Smart Beta ETF Launches Are Slowing Down | ETF Trends

Smart beta or factor-based index exchange traded funds have been losing momentum as traditional low-cast, plain vanilla index strategies regain the spotlight.

In 2021, investors funneled $131 billion into so-called strategic beta ETFs, which include components based on investment factors like momentum, minimum volatility, value, and growth, the Financial Times reported. The inflows were up 12% year-over-year in 2021 compared to 2020, which was higher than the “low single-digits” organic growth rate for the previous 12 months, according to Morningstar data.

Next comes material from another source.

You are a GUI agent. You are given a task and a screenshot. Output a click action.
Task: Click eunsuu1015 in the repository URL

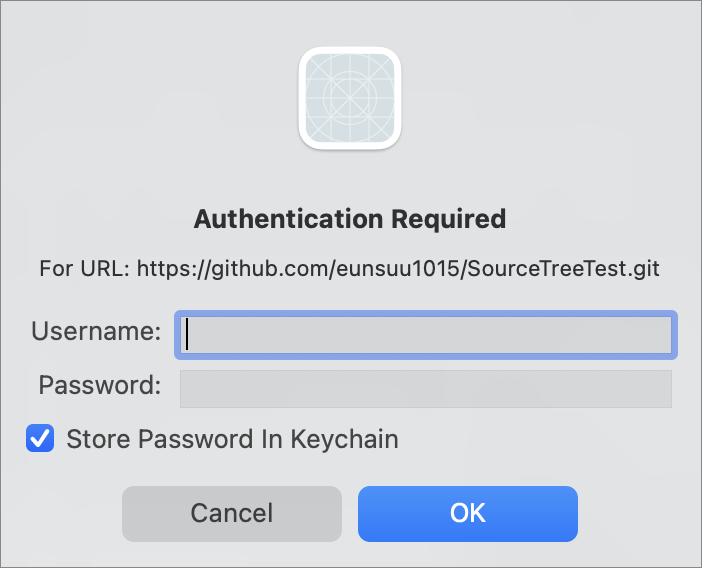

Strategic beta ETFs now make up about 20% of the overall ETF market, or a little less than the high of nearly 22% at the end of 2019.

“It’s found its place within the broader [ETF] menu,” Ben Johnson, director of global ETF research at Morningstar, told the Financial Times.

However, Johnson argued that ETF providers could be culling their suite of smart beta strategies since many segments of the market have become “saturated, if not oversaturated.”

The state of the smart beta ETF segment is evident in the lower number of new offerings coming to market. Only 17 strategic beta ETFs were launched in 2021, the lowest number since 2009, when just seven came out, according to Morningstar. Meanwhile, 11 smart beta ETFs closed, the fewest since 2016. Overall, 179 factor-based strategies have closed over the past five years.

Johnson projected that sponsors could close down multi-factor strategic beta products that were built as a “stop-gap” measure for active mutual fund managers who were looking into ETFs but were not ready for their own fully active strategies.

Managers may reassess products “collecting dust on the shelf, given the complete change in appetite” for active management, Johnson added.

Nevertheless, the overall growth trends remain positive.

“We’re still in a phase of rapid growth,” John Hoffman, head of Americas ETF and indexed strategies at Invesco, told the Financial Times.